The aim of this essay is to prove the reliability of and why Libertarianism is the most coherent of the three Free Will and Determinism views. It refers to the idea of human free will being true, that one is not determined, and therefore, they are morally responsible. In response to the quote on the essay, I am disagreeing with Wolf. This essay will be further strengthened with the help of such authors as C.A. Campell, R. Taylor and R.M. Chisholm. They present similar arguments, which essentially demonstrate that one could have done otherwise and one is the sole author of the volition. I will present the three most common arguments in support of Libertarianism, present an objection against Libertarianism and attempt to rebut it as well as reject one main argument from the other views. As a result, this essay will prove that one is held morally responsibly for any act that was performed or chosen by them, which qualify as a human act.

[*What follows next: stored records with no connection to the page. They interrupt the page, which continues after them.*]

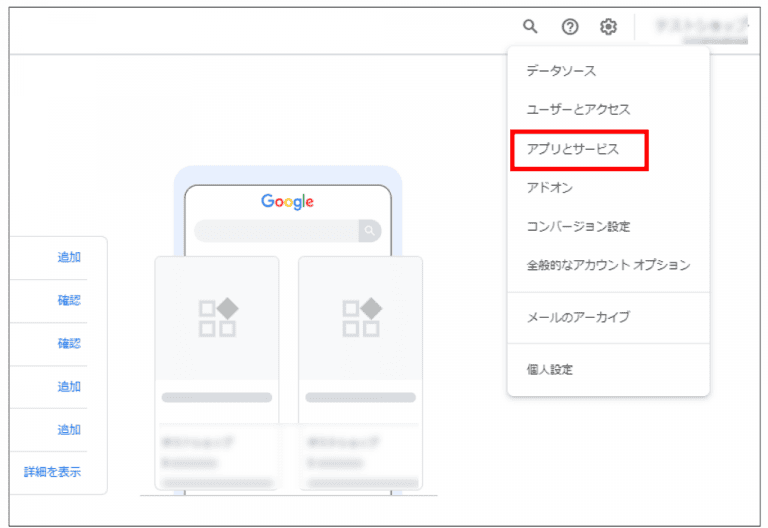Open コンバージョン設定 menu entry

pyautogui.click(x=578, y=226)
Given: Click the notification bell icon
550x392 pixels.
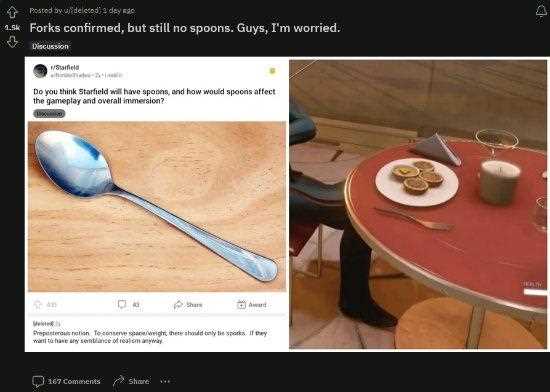Looking at the screenshot, I should (541, 11).
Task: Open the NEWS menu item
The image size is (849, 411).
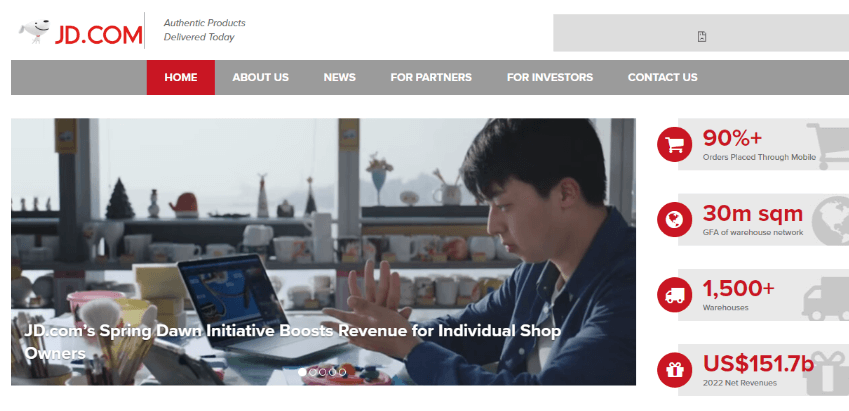Action: pos(339,77)
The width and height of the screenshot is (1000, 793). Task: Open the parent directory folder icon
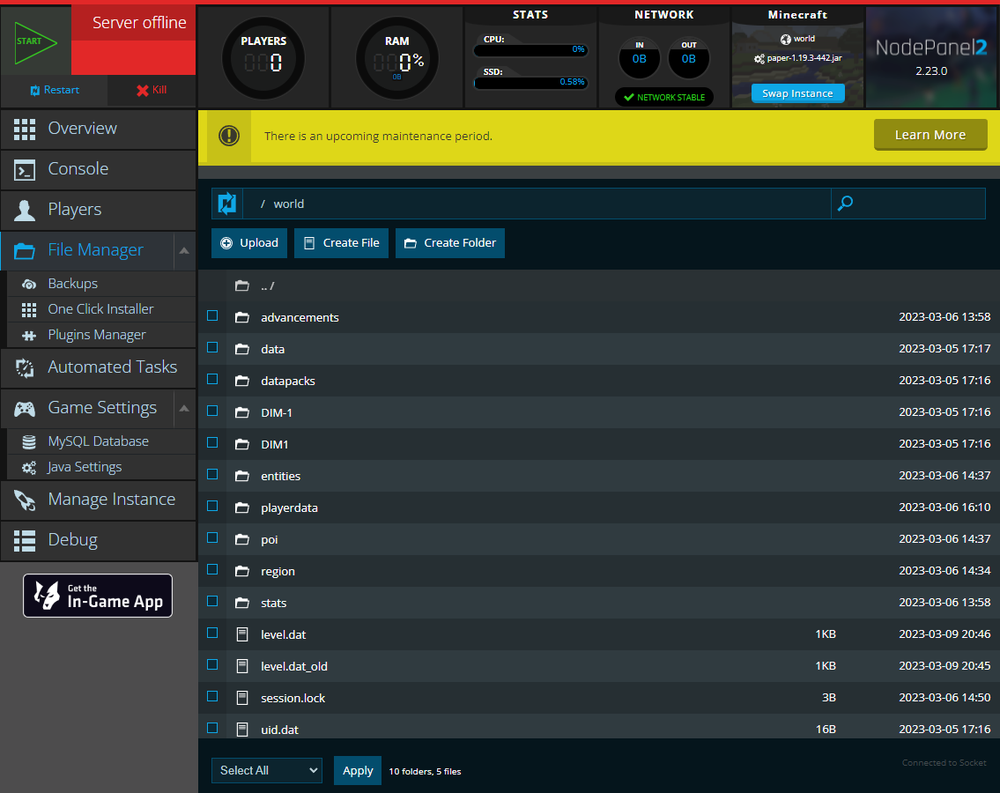pos(242,286)
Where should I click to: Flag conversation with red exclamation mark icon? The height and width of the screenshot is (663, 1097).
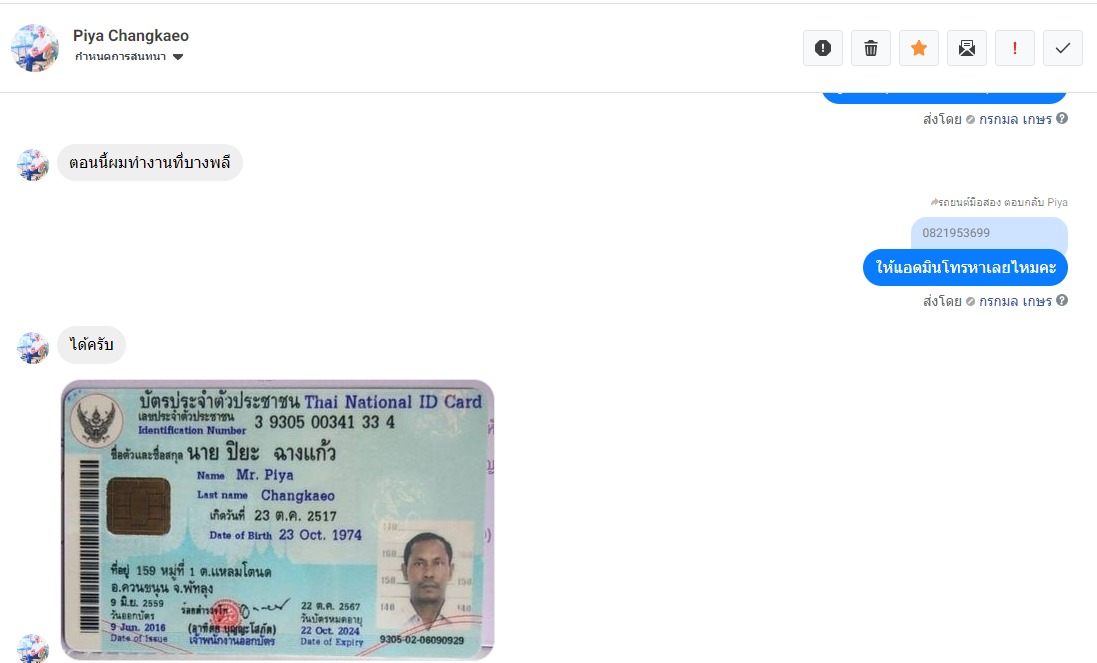coord(1014,48)
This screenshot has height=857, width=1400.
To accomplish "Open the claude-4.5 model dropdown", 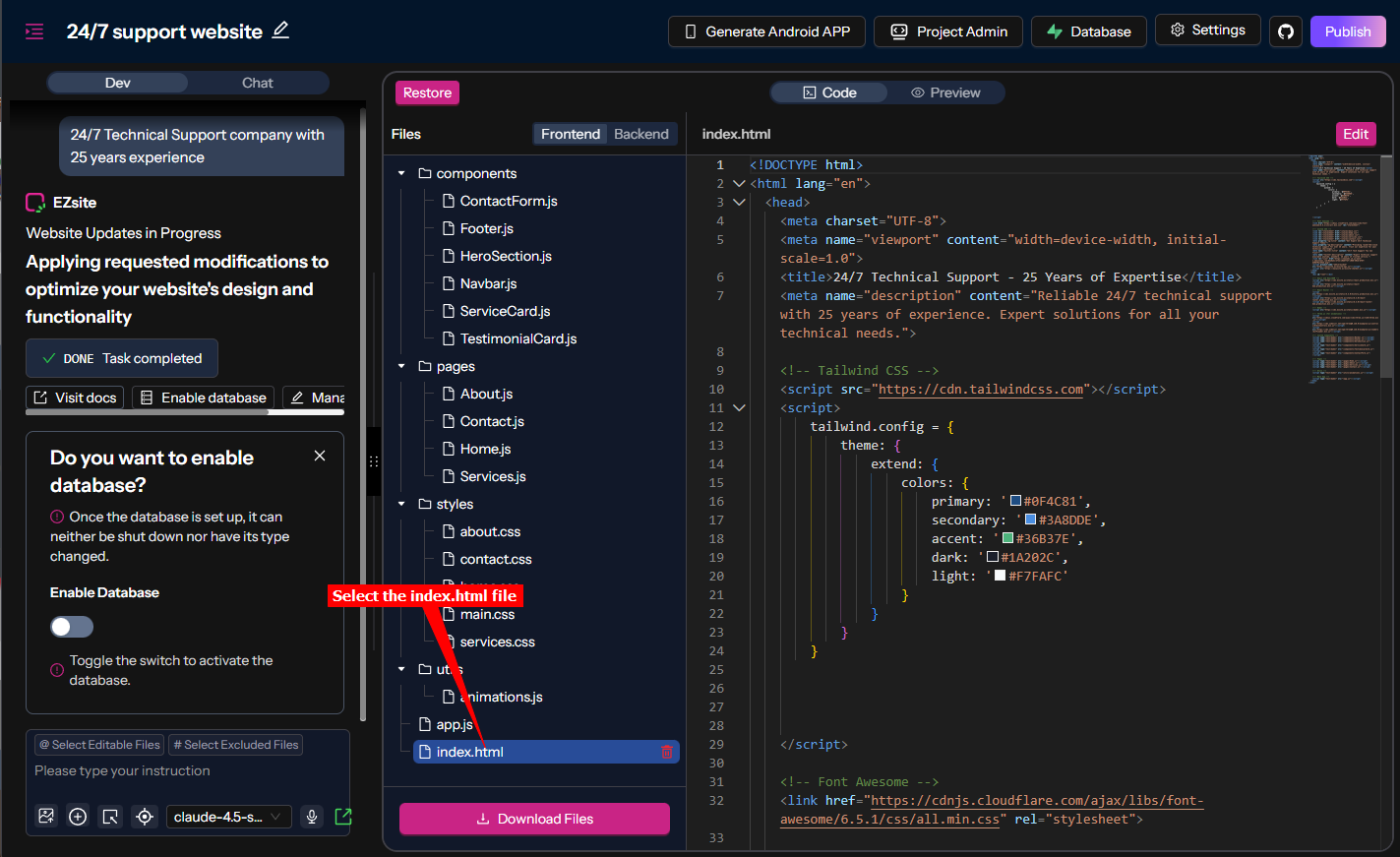I will [x=227, y=817].
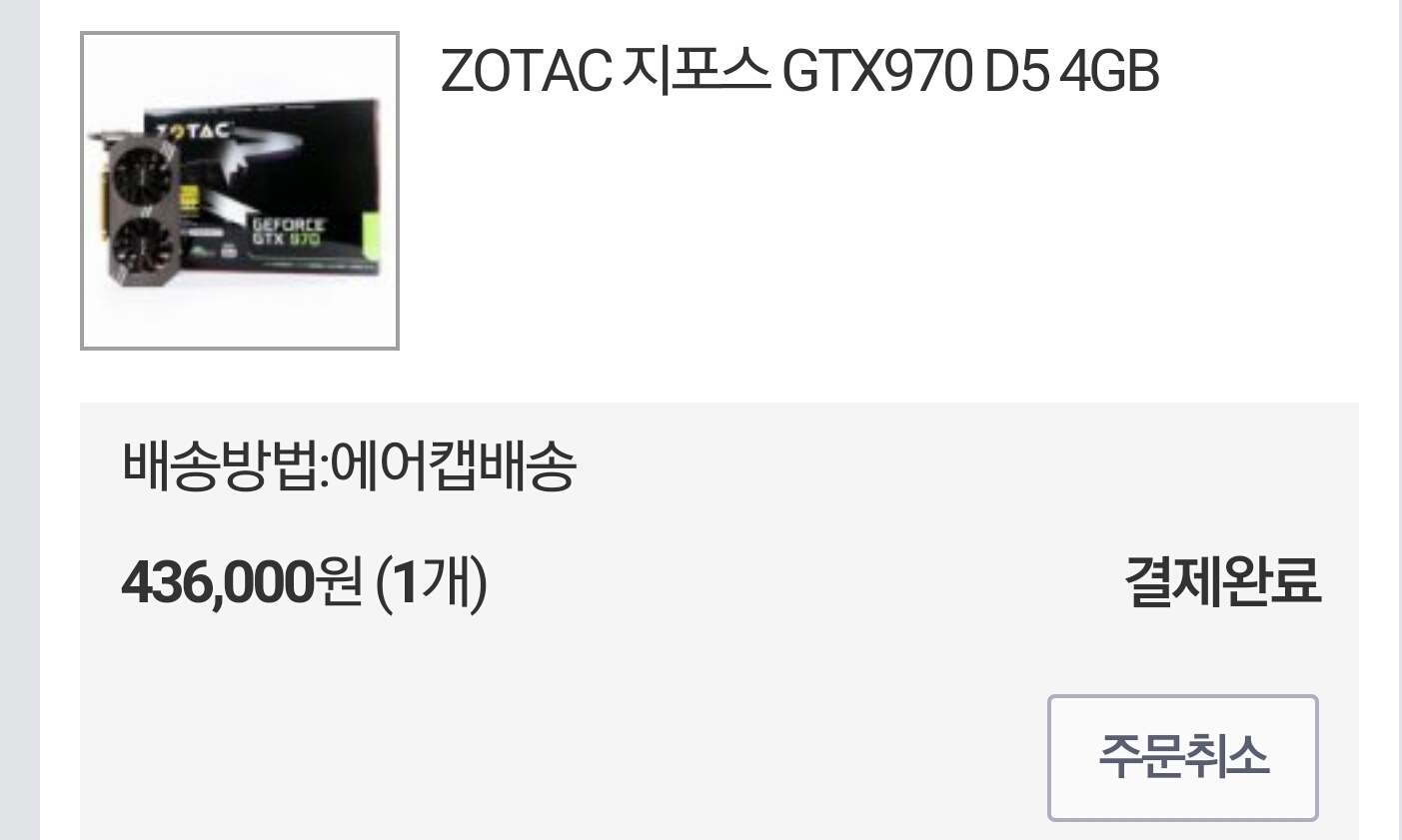Click GTX970 in the product title
Image resolution: width=1402 pixels, height=840 pixels.
point(875,71)
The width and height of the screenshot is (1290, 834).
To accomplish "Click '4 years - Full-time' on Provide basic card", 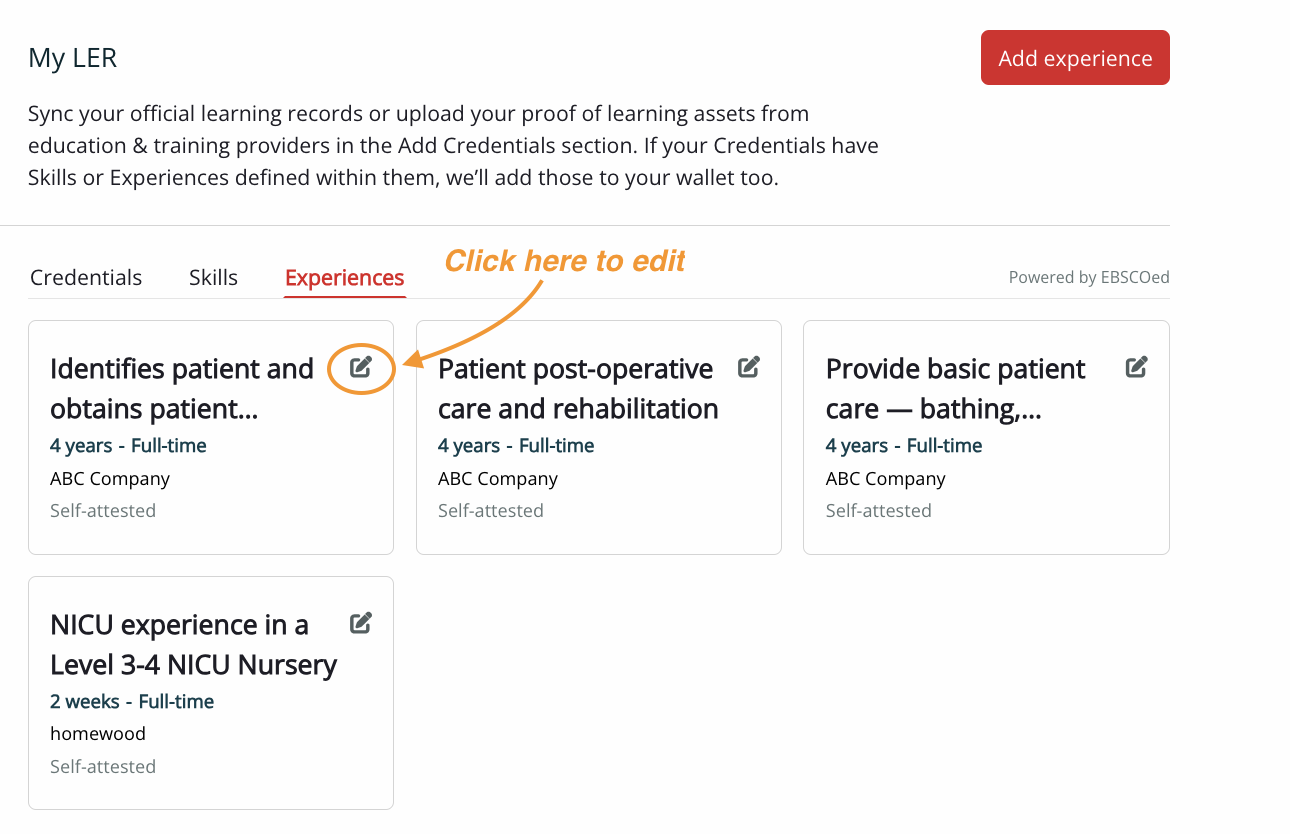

The Libertarian view contends that one’s actions are not predetermined but rather that people have free will, a precondition for moral responsibility. Basically, human acts are not determined by antecedent causes. Libertarianism is one of the views under Incompatibilism along with Hard Determinism. The opposite of these views is Compatibilism. An example of Libertarianism is: right now, one has the choice to either stop or continue reading this essay. Under this claim, the fact that one can choose between either is not determined one way or the other.
Campbell’s view on Libertarianism is quite simple. He suggests that one needs to judge people by their inner acts or intentions to understand free will. To have freedom one must have a precondition of moral responsibility as well as a categorical analysis of freedom: one could have done otherwise and one is the sole author of the volition. Even if one is disrupted from performing the act, their character is judged on their effort. In addition Campbell clarifies that for this to be accurate: predictability and unintelligibility of an act must be also true. These mean that no one could have done the choosing for them and that the act cannot be explained, respectively. However, if it does not follow one’s character, how is it a random act (also known as agent causality)? Likewise, one must be able to predict the behaviour of someone they know well. Even so, in the end it is all about probability, just like trying to predict weather. One cannot answer why, so it must be random because if one shows it necessarily had to happen, they are giving it a cause. So, all in all, why should one limit themselves to the outer person when there is an inner experience? There are actual meanings to acts and others will not know them. As a result one does have free will.
Taylor’s view on Libertarianism is very similar. He believes that one has inner acts and that they are the sole creator of the act (so, they could have done otherwise). He says that it is the only thing that makes...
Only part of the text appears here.